I am sitting here recovering from elbow surgery and am reminded of this article out of Boston discussing optimal surgery scheduling. Research advises avoiding procedures either in July or late in the day. My surgery was this December at 7:30 AM, so I have chosen widely.
Performing data analytics to get the “what” can be so challenging given dirty, disparate data that we often consider it a victory when we can extract meaningful information and leave it at that. Buy why should we seek to avoid July and late day procedures?
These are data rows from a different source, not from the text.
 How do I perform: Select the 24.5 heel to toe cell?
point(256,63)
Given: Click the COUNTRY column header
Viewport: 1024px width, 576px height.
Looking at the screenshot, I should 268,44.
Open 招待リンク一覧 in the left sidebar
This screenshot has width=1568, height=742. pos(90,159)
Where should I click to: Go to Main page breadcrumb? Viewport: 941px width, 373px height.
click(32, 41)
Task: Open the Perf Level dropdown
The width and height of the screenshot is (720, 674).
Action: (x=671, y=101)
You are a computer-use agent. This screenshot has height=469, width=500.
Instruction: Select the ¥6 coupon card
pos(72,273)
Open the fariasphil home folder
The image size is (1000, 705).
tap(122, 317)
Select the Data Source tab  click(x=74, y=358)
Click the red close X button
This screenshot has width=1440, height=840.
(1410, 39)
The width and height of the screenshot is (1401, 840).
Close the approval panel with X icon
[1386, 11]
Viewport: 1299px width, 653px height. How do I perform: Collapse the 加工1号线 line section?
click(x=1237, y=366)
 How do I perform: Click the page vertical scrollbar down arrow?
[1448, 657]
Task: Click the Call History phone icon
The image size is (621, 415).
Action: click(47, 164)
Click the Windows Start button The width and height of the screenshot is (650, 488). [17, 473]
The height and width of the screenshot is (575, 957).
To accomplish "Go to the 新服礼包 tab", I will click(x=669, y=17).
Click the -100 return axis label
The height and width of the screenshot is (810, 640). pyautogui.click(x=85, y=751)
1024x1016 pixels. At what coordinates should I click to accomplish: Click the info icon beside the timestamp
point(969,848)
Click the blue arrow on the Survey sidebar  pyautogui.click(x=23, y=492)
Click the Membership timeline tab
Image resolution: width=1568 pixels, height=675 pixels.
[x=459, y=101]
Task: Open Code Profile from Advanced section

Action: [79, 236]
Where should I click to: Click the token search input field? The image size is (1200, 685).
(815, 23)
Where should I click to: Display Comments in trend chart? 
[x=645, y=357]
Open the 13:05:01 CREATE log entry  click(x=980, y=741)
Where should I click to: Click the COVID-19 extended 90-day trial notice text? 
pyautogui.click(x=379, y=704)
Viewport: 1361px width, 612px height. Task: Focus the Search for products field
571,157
Delving deeper into the “why” takes us from identifying the problem to understanding root causes. Investigation helps us think through what is needed to fix that problem. This is paramount in healthcare as analytics insights are unlikely to prompt acceptance or change by providers if the “why” isn’t understood. Just try to tell a cardiothoracic surgeon to change their workflow because a black box neural network algorithm said there would be better outcomes if they did. Without the ‘why’ your work will be humored and left to die in powerpoint. So as you perform your data analysis, stop and think “have I done enough to get to the heart of the matter?” Is this sufficient information to make a difference in care?”
Because, after all, you can’t always control when you need surgery.
(PS– July is often when new learners arrive at healthcare environments. Surgeries later in the day may span shift changes which increase opportunity for hand-off errors)